TRY IT »
Beginning with the line that includes "This screenshot has width=1270, height=952." and ending with the last line of the listing below, write out each line exactly, with no other output.

GIVEN INFORMATION »
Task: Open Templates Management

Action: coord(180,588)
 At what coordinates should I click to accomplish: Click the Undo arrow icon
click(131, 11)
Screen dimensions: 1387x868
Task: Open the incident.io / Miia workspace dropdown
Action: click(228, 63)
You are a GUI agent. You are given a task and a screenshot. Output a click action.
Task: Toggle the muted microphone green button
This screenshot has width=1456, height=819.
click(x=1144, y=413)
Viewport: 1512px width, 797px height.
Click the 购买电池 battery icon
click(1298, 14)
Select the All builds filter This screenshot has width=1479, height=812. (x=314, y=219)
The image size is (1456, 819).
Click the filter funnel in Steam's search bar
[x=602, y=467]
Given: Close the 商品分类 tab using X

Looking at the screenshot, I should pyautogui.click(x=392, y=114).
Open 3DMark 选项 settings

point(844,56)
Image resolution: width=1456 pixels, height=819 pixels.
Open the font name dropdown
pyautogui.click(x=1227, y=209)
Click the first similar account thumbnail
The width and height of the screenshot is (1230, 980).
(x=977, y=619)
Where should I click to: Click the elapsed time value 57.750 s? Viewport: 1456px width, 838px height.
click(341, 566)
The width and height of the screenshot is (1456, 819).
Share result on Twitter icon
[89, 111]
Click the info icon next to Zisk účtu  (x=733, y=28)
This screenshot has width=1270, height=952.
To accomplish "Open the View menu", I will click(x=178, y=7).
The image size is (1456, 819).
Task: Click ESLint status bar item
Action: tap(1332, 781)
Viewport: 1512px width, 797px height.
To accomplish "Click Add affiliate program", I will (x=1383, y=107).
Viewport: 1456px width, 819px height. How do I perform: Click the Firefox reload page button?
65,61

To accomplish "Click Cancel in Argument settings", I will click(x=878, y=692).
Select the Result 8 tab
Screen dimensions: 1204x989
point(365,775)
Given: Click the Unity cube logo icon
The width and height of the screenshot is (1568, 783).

EXPECTED ANSWER »
This screenshot has width=1270, height=952.
To accomplish "Open the View menu", I will click(x=178, y=7).
The image size is (1456, 819).
Task: Click ESLint status bar item
Action: tap(1332, 781)
Viewport: 1512px width, 797px height.
To accomplish "Click Add affiliate program", I will (x=1383, y=107).
Viewport: 1456px width, 819px height. How do I perform: Click the Firefox reload page button?
65,61

To accomplish "Click Cancel in Argument settings", I will click(x=878, y=692).
Select the Result 8 tab
Screen dimensions: 1204x989
point(365,775)
Given: Click the Unity cube logo icon
The width and height of the screenshot is (1568, 783).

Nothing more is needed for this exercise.